* EXERCISE INSTRUCTIONS *
Put every line of the items below into a JSON list of strings, with one string per line and blank lines left out.

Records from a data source
########
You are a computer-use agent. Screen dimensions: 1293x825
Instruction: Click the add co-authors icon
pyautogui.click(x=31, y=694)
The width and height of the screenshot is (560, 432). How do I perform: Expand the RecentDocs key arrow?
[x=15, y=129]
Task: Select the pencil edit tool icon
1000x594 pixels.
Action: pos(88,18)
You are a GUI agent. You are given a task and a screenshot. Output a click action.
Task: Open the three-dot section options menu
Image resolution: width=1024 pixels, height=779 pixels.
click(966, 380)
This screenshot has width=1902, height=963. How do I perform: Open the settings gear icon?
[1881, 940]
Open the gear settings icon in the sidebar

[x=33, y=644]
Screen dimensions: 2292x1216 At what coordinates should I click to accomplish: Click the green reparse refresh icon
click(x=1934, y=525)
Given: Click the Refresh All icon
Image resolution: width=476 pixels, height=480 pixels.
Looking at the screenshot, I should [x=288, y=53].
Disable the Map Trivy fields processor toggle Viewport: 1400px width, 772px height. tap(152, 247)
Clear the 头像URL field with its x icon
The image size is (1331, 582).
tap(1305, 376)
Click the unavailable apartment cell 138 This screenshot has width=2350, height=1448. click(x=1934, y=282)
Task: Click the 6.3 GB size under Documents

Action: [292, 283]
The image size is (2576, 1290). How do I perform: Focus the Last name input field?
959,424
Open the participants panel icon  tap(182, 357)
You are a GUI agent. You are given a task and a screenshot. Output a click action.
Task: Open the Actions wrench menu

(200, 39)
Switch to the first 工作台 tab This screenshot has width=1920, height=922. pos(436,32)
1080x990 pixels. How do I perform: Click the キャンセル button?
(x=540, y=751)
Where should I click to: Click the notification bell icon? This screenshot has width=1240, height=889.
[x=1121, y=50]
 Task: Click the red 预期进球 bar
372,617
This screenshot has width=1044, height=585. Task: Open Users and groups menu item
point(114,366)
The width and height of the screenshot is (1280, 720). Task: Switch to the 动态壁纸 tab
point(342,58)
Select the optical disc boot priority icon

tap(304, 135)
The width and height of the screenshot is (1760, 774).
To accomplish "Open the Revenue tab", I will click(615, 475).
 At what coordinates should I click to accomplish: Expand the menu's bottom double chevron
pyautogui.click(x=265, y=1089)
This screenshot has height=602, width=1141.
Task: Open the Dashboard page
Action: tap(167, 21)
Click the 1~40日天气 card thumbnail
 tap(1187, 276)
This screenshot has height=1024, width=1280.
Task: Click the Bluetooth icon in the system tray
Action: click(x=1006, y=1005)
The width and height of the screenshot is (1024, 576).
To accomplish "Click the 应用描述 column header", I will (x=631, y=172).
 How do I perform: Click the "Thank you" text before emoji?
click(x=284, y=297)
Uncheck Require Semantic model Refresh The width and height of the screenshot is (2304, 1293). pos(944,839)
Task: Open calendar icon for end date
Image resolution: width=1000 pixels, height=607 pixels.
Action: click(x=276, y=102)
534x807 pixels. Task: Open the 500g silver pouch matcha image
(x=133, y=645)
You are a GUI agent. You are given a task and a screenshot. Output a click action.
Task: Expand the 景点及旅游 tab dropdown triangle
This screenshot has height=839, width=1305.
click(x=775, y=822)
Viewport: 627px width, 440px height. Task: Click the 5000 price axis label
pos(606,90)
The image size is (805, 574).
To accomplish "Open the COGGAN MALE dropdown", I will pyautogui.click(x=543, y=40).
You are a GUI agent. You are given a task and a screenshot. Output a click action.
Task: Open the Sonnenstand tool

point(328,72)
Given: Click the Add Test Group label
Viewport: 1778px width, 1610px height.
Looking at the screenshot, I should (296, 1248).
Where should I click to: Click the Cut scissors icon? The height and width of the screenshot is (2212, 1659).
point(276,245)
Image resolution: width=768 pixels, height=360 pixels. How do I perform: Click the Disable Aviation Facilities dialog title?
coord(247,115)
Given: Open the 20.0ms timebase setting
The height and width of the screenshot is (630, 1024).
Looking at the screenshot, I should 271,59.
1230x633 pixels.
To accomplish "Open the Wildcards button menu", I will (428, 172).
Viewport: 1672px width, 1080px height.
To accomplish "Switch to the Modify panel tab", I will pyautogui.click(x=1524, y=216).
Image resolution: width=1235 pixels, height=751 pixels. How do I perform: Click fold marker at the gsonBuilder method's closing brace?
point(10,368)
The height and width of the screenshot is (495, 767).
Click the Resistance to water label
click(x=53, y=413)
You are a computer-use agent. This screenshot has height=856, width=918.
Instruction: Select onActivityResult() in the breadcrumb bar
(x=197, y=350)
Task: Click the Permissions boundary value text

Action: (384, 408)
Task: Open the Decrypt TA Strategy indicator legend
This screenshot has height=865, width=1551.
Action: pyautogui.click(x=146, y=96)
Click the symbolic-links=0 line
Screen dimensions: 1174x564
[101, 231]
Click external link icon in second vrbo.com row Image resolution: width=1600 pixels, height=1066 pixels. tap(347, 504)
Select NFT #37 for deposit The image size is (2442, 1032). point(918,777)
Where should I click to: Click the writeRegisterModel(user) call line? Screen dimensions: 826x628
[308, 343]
########
* RESPONSE TO THE EXERCISE *
[
  "You are a computer-use agent. Screen dimensions: 1293x825",
  "Instruction: Click the add co-authors icon",
  "pyautogui.click(x=31, y=694)",
  "The width and height of the screenshot is (560, 432). How do I perform: Expand the RecentDocs key arrow?",
  "[x=15, y=129]",
  "Task: Select the pencil edit tool icon",
  "1000x594 pixels.",
  "Action: pos(88,18)",
  "You are a GUI agent. You are given a task and a screenshot. Output a click action.",
  "Task: Open the three-dot section options menu",
  "Image resolution: width=1024 pixels, height=779 pixels.",
  "click(966, 380)",
  "This screenshot has width=1902, height=963. How do I perform: Open the settings gear icon?",
  "[1881, 940]",
  "Open the gear settings icon in the sidebar",
  "[x=33, y=644]",
  "Screen dimensions: 2292x1216 At what coordinates should I click to accomplish: Click the green reparse refresh icon",
  "click(x=1934, y=525)",
  "Given: Click the Refresh All icon",
  "Image resolution: width=476 pixels, height=480 pixels.",
  "Looking at the screenshot, I should [x=288, y=53].",
  "Disable the Map Trivy fields processor toggle Viewport: 1400px width, 772px height. tap(152, 247)",
  "Clear the 头像URL field with its x icon",
  "The image size is (1331, 582).",
  "tap(1305, 376)",
  "Click the unavailable apartment cell 138 This screenshot has width=2350, height=1448. click(x=1934, y=282)",
  "Task: Click the 6.3 GB size under Documents",
  "Action: [292, 283]",
  "The image size is (2576, 1290). How do I perform: Focus the Last name input field?",
  "959,424",
  "Open the participants panel icon  tap(182, 357)",
  "You are a GUI agent. You are given a task and a screenshot. Output a click action.",
  "Task: Open the Actions wrench menu",
  "(200, 39)",
  "Switch to the first 工作台 tab This screenshot has width=1920, height=922. pos(436,32)",
  "1080x990 pixels. How do I perform: Click the キャンセル button?",
  "(x=540, y=751)",
  "Where should I click to: Click the notification bell icon? This screenshot has width=1240, height=889.",
  "[x=1121, y=50]",
  " Task: Click the red 预期进球 bar",
  "372,617",
  "This screenshot has width=1044, height=585. Task: Open Users and groups menu item",
  "point(114,366)",
  "The width and height of the screenshot is (1280, 720). Task: Switch to the 动态壁纸 tab",
  "point(342,58)",
  "Select the optical disc boot priority icon",
  "tap(304, 135)",
  "The width and height of the screenshot is (1760, 774).",
  "To accomplish \"Open the Revenue tab\", I will click(615, 475).",
  " At what coordinates should I click to accomplish: Expand the menu's bottom double chevron",
  "pyautogui.click(x=265, y=1089)",
  "This screenshot has height=602, width=1141.",
  "Task: Open the Dashboard page",
  "Action: tap(167, 21)",
  "Click the 1~40日天气 card thumbnail",
  " tap(1187, 276)",
  "This screenshot has height=1024, width=1280.",
  "Task: Click the Bluetooth icon in the system tray",
  "Action: click(x=1006, y=1005)",
  "The width and height of the screenshot is (1024, 576).",
  "To accomplish \"Click the 应用描述 column header\", I will (x=631, y=172).",
  " How do I perform: Click the \"Thank you\" text before emoji?",
  "click(x=284, y=297)",
  "Uncheck Require Semantic model Refresh The width and height of the screenshot is (2304, 1293). pos(944,839)",
  "Task: Open calendar icon for end date",
  "Image resolution: width=1000 pixels, height=607 pixels.",
  "Action: click(x=276, y=102)",
  "534x807 pixels. Task: Open the 500g silver pouch matcha image",
  "(x=133, y=645)",
  "You are a GUI agent. You are given a task and a screenshot. Output a click action.",
  "Task: Expand the 景点及旅游 tab dropdown triangle",
  "This screenshot has height=839, width=1305.",
  "click(x=775, y=822)",
  "Viewport: 627px width, 440px height. Task: Click the 5000 price axis label",
  "pos(606,90)",
  "The image size is (805, 574).",
  "To accomplish \"Open the COGGAN MALE dropdown\", I will pyautogui.click(x=543, y=40).",
  "You are a GUI agent. You are given a task and a screenshot. Output a click action.",
  "Task: Open the Sonnenstand tool",
  "point(328,72)",
  "Given: Click the Add Test Group label",
  "Viewport: 1778px width, 1610px height.",
  "Looking at the screenshot, I should (296, 1248).",
  "Where should I click to: Click the Cut scissors icon? The height and width of the screenshot is (2212, 1659).",
  "point(276,245)",
  "Image resolution: width=768 pixels, height=360 pixels. How do I perform: Click the Disable Aviation Facilities dialog title?",
  "coord(247,115)",
  "Given: Open the 20.0ms timebase setting",
  "The height and width of the screenshot is (630, 1024).",
  "Looking at the screenshot, I should 271,59.",
  "1230x633 pixels.",
  "To accomplish \"Open the Wildcards button menu\", I will (428, 172).",
  "Viewport: 1672px width, 1080px height.",
  "To accomplish \"Switch to the Modify panel tab\", I will pyautogui.click(x=1524, y=216).",
  "Image resolution: width=1235 pixels, height=751 pixels. How do I perform: Click fold marker at the gsonBuilder method's closing brace?",
  "point(10,368)",
  "The height and width of the screenshot is (495, 767).",
  "Click the Resistance to water label",
  "click(x=53, y=413)",
  "You are a computer-use agent. This screenshot has height=856, width=918.",
  "Instruction: Select onActivityResult() in the breadcrumb bar",
  "(x=197, y=350)",
  "Task: Click the Permissions boundary value text",
  "Action: (384, 408)",
  "Task: Open the Decrypt TA Strategy indicator legend",
  "This screenshot has height=865, width=1551.",
  "Action: pyautogui.click(x=146, y=96)",
  "Click the symbolic-links=0 line",
  "Screen dimensions: 1174x564",
  "[101, 231]",
  "Click external link icon in second vrbo.com row Image resolution: width=1600 pixels, height=1066 pixels. tap(347, 504)",
  "Select NFT #37 for deposit The image size is (2442, 1032). point(918,777)",
  "Where should I click to: Click the writeRegisterModel(user) call line? Screen dimensions: 826x628",
  "[308, 343]"
]